Mocha has since shifted base to Tier-2 markets such as Lucknow and Ahmedabad. The high rentals in Mumbai did not justify the APG (average per customer) any more, he says. His café chain, Social, which becomes a co-working space in the day, bar by evening and a club after, has since taken over the major cities with its 26 outlets. Another brand from the company, antiSOCIAL, has outlets in Mumbai and Pune, and is known for its music gigs.
Amlani has also become a sort of an authority on French-style food. After Slink & Bardot in Worli, the latest from Impresario is Soufflé S’il Vous Plait on South Mumbai’s Veer Nariman Road.
There’s another man who has been luring you, just not with many fancy names. While he refreshes his menu every few months, you probably go back for the same Juicy Lucy burger. Vikrant Batra has nailed consistency with Café Delhi Heights. From one outlet in DLF Cross Point Mall in Gurugram in 2001, it has grown to 24 outlets across Delhi, Mumbai, Pune and Bengaluru.
Batra inherited a catering business from his parents where he spent hours in the kitchen with halwais and learned to refresh an Indian food menu that would serve gatherings of thousands. “When I opened my first restaurant, it bled for 18 months,” says Batra. Today, people only visit an unpopular Delhi mall for the “original” Delhi Heights. The latest on its menu is a page each for vegan and superfoods. “I run a place where three generations can come eat and drink what they like,” says Batra.
Akshay Anand
I met him at his new place, Dhansoo Café in Delhi, which has borrowed the ground floor from the Peruvian fine-dining restaurant, Nueva, that he opened with cricketer Virat Kohli in 2017 to mixed reviews. It has a niche clientele and will continue to run, Batra says. The chic new restaurant features a largely Indian menu and their Aslam Chicken approximates its place of origin near Jama Masjid in Delhi well, just more accessibly and hygienically. “It’s not about opening new brands, just doing something new,” he says. His is a family-owned business in the true sense where his brother manages the finances and mother perfects the menu across its outlets.
The Kalras are yet another family known for its North Indian food pedigree. Jiggs Kalra was among the most respected restaurateurs in the country. His son, Zorawar, heads Massive Restaurants, which runs Masala Library by Jiggs Kalra, a brand that has won numerous awards and has a restaurant each in Delhi and Mumbai. The only other outlet is at the J W Marriott Marquis Dubai. “It’s a premium fine-dining restaurant and I am not keen on opening too many of them and diluting my father’s brand,” says Kalra.

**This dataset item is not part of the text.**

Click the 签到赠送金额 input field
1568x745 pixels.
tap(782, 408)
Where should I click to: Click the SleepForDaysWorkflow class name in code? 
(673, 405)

Kalra manages to build loyalties while satisfying his patrons’ need for novelty. He runs a successful chain of Made in Punjab restaurants. And his Farzi Café, which takes a modernistic approach to North Indian cuisine, is the one creating a larger footprint around the country with five outlets and more in the pipeline. “Farzi is a modern restaurant and has grown really fast, but a Made in Punjab will always have that special place in the heart of its original customers,” says Kalra. He is still bringing world cuisine to India with brands like Pa Pa Ya, TYGR, Bo-Tai, Younion and the recently opened Hotel ShangHigh. But Kalra is committed to taking Indian food to the global palate. His company has 18 outlets in total and is present in seven countries.

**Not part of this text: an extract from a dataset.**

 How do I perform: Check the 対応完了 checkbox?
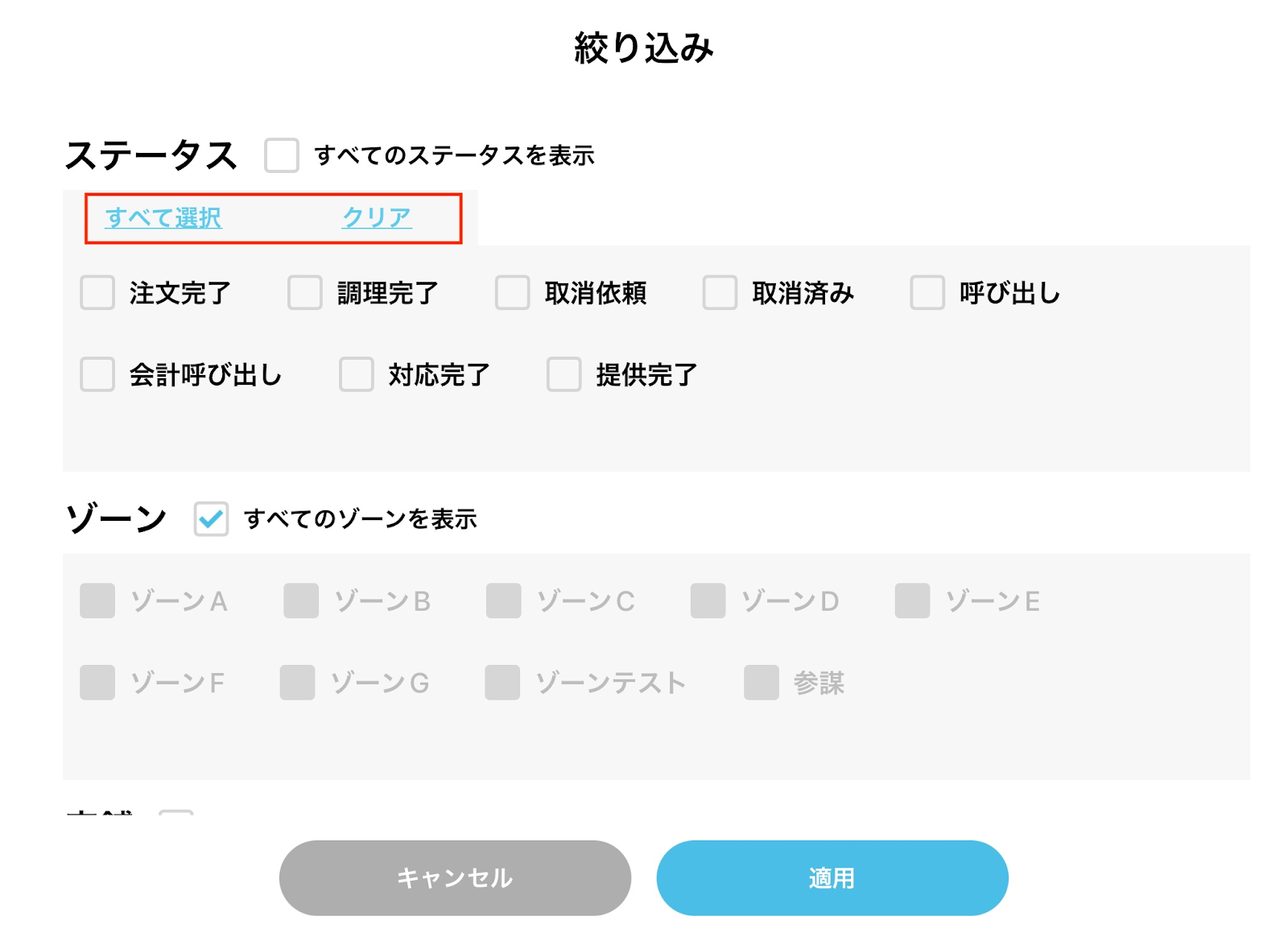click(x=357, y=374)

While restaurateurs are dealing with a slowing economy, multiple licensing issues, a rollback of input tax credit under new GST norms and businesses canabalising each other, they seem most worried about finding loyal patronage in a new generation. Like Kalra says: “The cream will rise to the top and that’s the nature of the business.” We will simply have more and better to choose from.